Your goal >>
Everything from the line containing "Given: Click the Search Points input field" to the close of the listing below should be retyped exactly, and nothing before it.

---

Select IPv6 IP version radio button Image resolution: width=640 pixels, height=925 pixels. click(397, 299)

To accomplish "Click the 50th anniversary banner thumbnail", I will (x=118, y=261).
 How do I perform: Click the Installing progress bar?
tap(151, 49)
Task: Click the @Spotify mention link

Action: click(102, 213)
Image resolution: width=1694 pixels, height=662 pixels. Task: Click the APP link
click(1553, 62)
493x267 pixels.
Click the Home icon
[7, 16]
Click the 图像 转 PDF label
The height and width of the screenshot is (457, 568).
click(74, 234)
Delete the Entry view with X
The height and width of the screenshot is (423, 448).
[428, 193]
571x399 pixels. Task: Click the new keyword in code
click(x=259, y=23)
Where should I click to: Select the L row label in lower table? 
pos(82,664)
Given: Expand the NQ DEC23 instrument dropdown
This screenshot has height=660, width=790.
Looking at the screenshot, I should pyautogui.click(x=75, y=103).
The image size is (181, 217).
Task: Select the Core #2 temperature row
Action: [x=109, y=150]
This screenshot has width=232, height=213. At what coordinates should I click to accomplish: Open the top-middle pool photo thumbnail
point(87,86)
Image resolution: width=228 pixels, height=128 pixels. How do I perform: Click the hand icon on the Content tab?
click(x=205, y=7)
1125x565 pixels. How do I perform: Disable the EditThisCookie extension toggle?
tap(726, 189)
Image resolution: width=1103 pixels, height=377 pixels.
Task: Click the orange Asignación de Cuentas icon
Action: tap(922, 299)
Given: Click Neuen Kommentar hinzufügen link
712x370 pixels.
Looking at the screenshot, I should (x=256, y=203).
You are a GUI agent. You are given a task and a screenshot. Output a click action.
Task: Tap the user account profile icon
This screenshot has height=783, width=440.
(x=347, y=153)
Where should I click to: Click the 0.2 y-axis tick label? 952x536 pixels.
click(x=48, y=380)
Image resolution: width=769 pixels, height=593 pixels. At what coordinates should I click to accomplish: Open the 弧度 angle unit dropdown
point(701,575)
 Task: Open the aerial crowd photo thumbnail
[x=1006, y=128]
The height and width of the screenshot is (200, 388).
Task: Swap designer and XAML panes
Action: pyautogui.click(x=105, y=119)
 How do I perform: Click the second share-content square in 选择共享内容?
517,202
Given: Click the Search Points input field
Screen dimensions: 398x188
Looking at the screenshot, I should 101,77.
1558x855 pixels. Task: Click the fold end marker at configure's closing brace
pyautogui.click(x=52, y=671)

---

Answer space >>
Given: Click the Search Points input field
Screen dimensions: 398x188
Looking at the screenshot, I should 101,77.
1558x855 pixels. Task: Click the fold end marker at configure's closing brace
pyautogui.click(x=52, y=671)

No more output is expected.